*** Opening of SUPPLIED PASSAGE ***

Last year sometime, a friend of mine suggested I watch Funny Games. I put it on my Netflix cue, with some reluctance and very low expectations. All I’d seen of Michael Haneke’s work at that point was Cache (Hidden), a movie I found interesting when it came out in the theater, but didn’t totally appreciate right away. It wasn’t until my Netflix’d Funny Games arrived in the mail that I started to hear, or rather see, Haneke’s voice. That day I ran out and bought Cache, and upon second and third viewings really started to appreciate what Haneke is up to. Today I bought tickets to the first screening of the new Funny Games remake that I could make it to. And I was not disappointed.

There’s a lot of things that could be addressed in this remake of Funny Games. It is a shot-for-shot remake, more or less, of the original. Even more so than Gus Van Sant’s shot-for-shot Psycho remake. It is particularly odd because the director is remaking his own film in this case, simply replacing actors and languages. Many might ask Why? And I say Why Not? What’s the point? Maybe there isn’t one. Maybe, there is. Maybe it’s a non-issue.
Like the two villains in the picture who completely separate the gruesome murders they’ve just performed from the philosophical discussion they have at the end of the film about the distinction between physical reality and anti-physical reality, it is my contention that the point of this remake is simultaneously profound but ultimately a discussion that has nothing to do with the actual work itself.
What interests me in Funny Games, particularly this remake, is the partnership Haneke seeks to establish with his audience. Haneke expects his viewers to take part and intellectually participate in the cinematic experience, rather than sit back and mentally check out. Funny Games is not escapism, it is decidedly the opposite. It is provocation on a level seen rarely in the movie world – perhaps in the films of Stanley Kubrick or Jean-Luc Godard or Brian DePalma. Even Tarantino. But few others. Provocation may be a misleading term, however, when it is actually the heightening of awareness these directors seek. They respect the audience enough to include them in the process. These guys hope to include rather than exclude the viewer.

*** Close of SUPPLIED PASSAGE ***
*** Opening of DATA RECORDS ***

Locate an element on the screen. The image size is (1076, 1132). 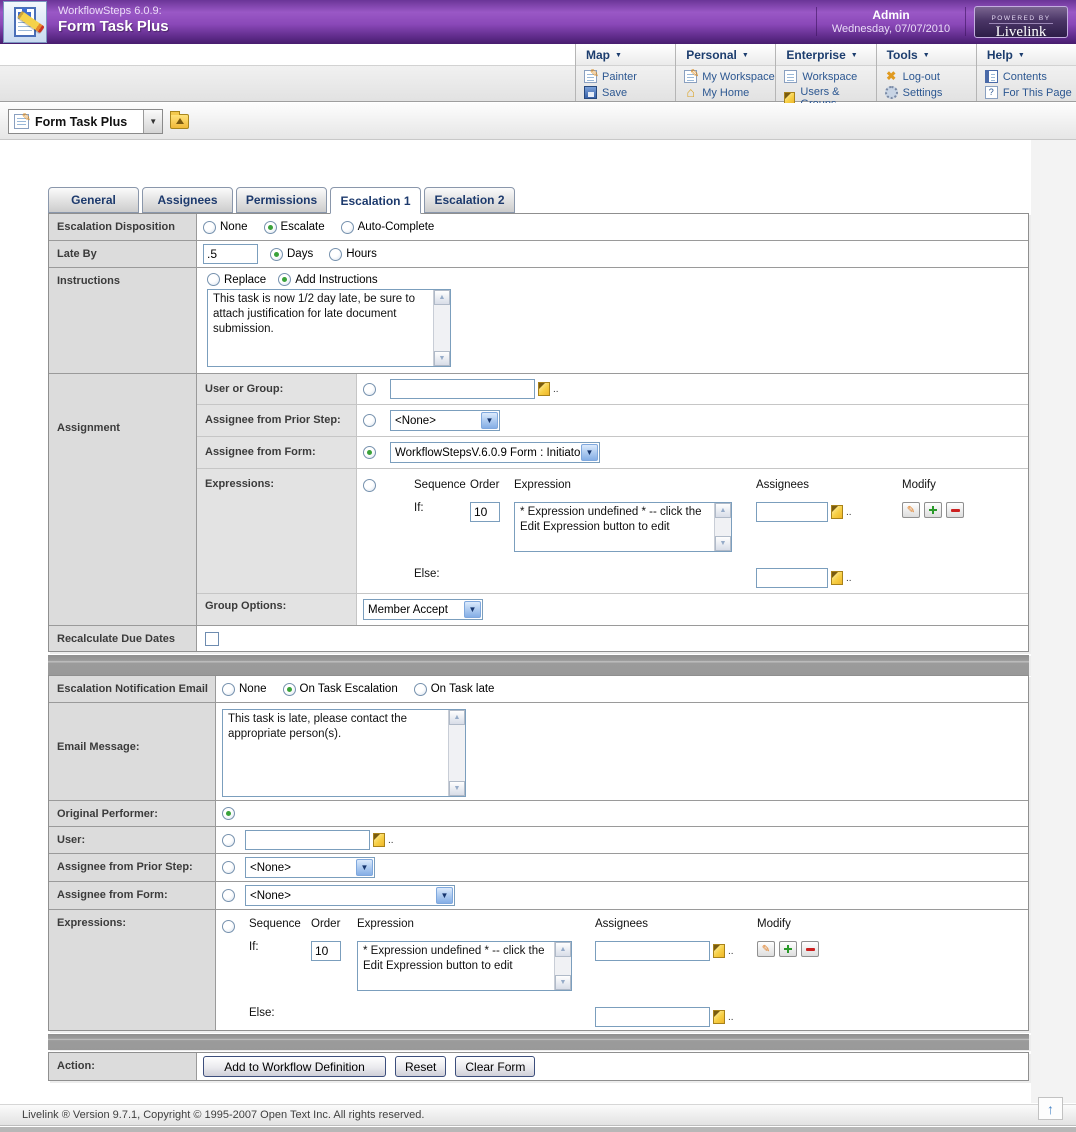
radio-disposition-escalate: Escalate is located at coordinates (294, 227). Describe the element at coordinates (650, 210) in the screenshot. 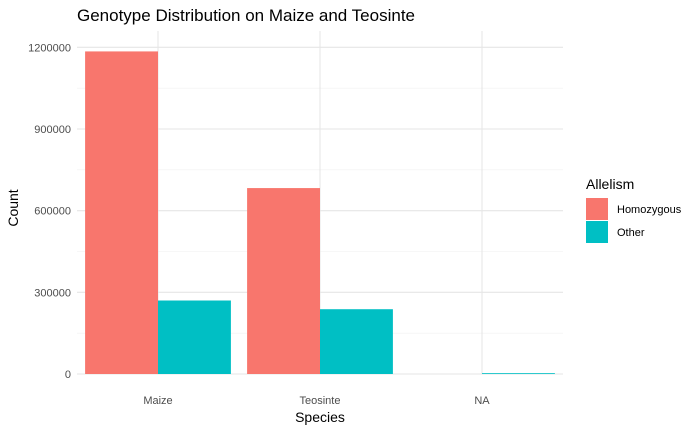

I see `legend-label: Homozygous` at that location. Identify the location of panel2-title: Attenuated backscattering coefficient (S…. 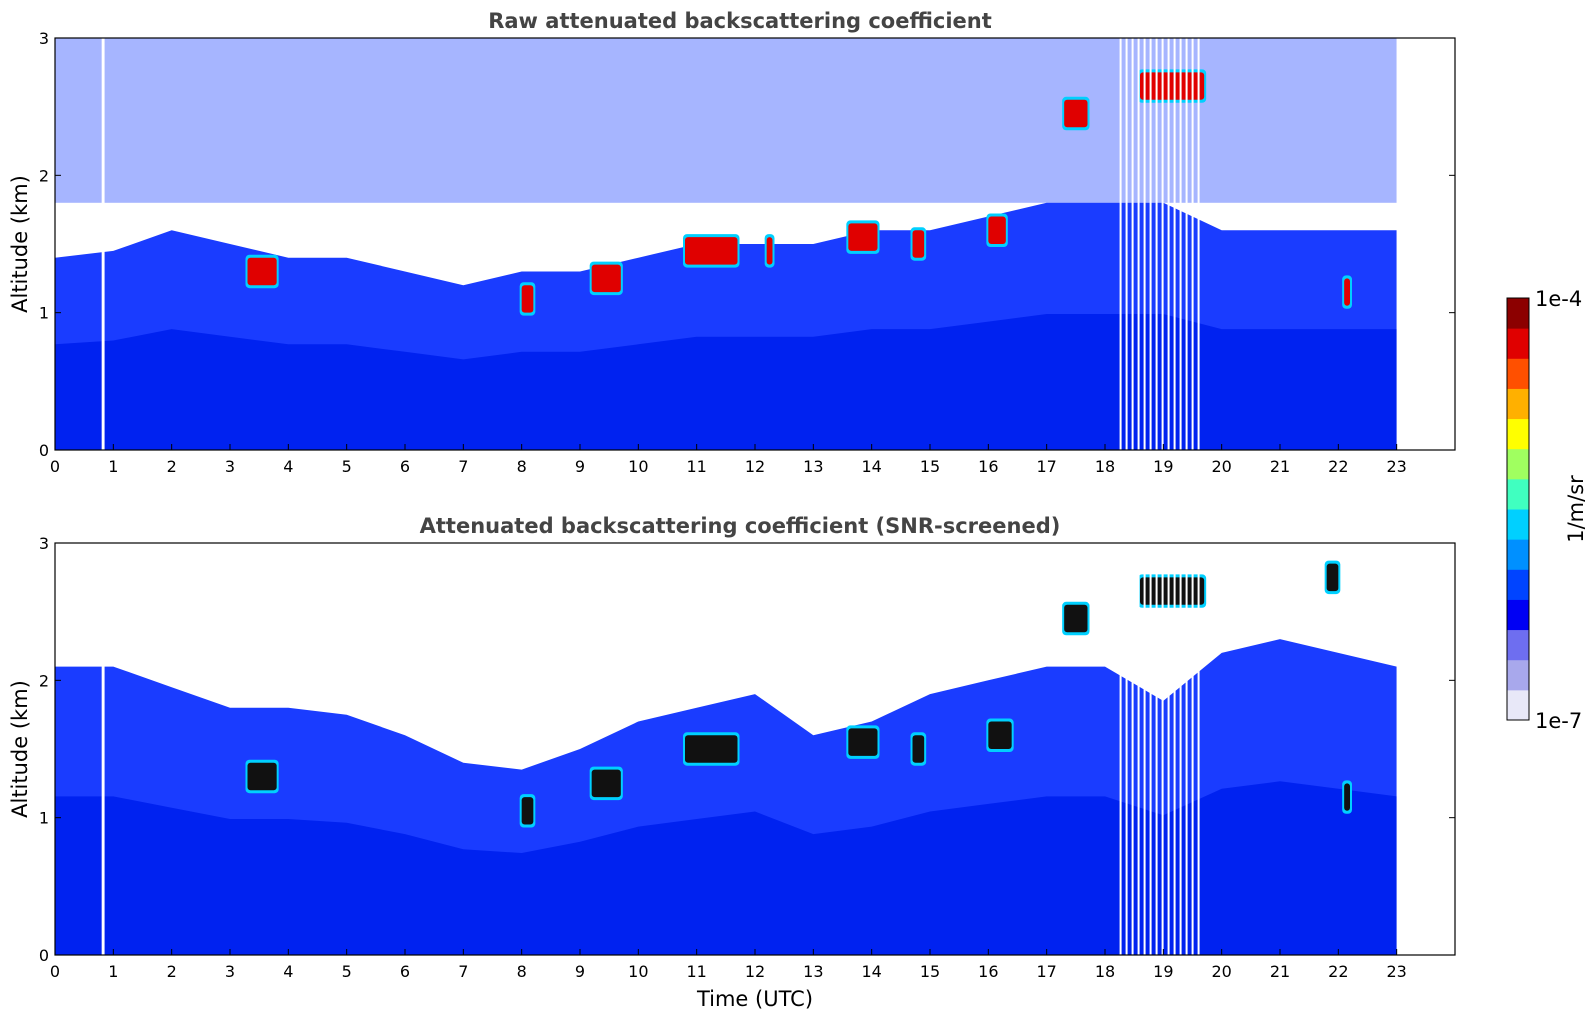
(740, 526).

*** Close of DATA RECORDS ***

### WORK TO COMPLETE
Reproduce the Funny Games review from above word for word, from its first sentence to its last.

### ANSWER TO THE PROBLEM
Last year sometime, a friend of mine suggested I watch Funny Games. I put it on my Netflix cue, with some reluctance and very low expectations. All I’d seen of Michael Haneke’s work at that point was Cache (Hidden), a movie I found interesting when it came out in the theater, but didn’t totally appreciate right away. It wasn’t until my Netflix’d Funny Games arrived in the mail that I started to hear, or rather see, Haneke’s voice. That day I ran out and bought Cache, and upon second and third viewings really started to appreciate what Haneke is up to. Today I bought tickets to the first screening of the new Funny Games remake that I could make it to. And I was not disappointed.

There’s a lot of things that could be addressed in this remake of Funny Games. It is a shot-for-shot remake, more or less, of the original. Even more so than Gus Van Sant’s shot-for-shot Psycho remake. It is particularly odd because the director is remaking his own film in this case, simply replacing actors and languages. Many might ask Why? And I say Why Not? What’s the point? Maybe there isn’t one. Maybe, there is. Maybe it’s a non-issue.
Like the two villains in the picture who completely separate the gruesome murders they’ve just performed from the philosophical discussion they have at the end of the film about the distinction between physical reality and anti-physical reality, it is my contention that the point of this remake is simultaneously profound but ultimately a discussion that has nothing to do with the actual work itself.
What interests me in Funny Games, particularly this remake, is the partnership Haneke seeks to establish with his audience. Haneke expects his viewers to take part and intellectually participate in the cinematic experience, rather than sit back and mentally check out. Funny Games is not escapism, it is decidedly the opposite. It is provocation on a level seen rarely in the movie world – perhaps in the films of Stanley Kubrick or Jean-Luc Godard or Brian DePalma. Even Tarantino. But few others. Provocation may be a misleading term, however, when it is actually the heightening of awareness these directors seek. They respect the audience enough to include them in the process. These guys hope to include rather than exclude the viewer.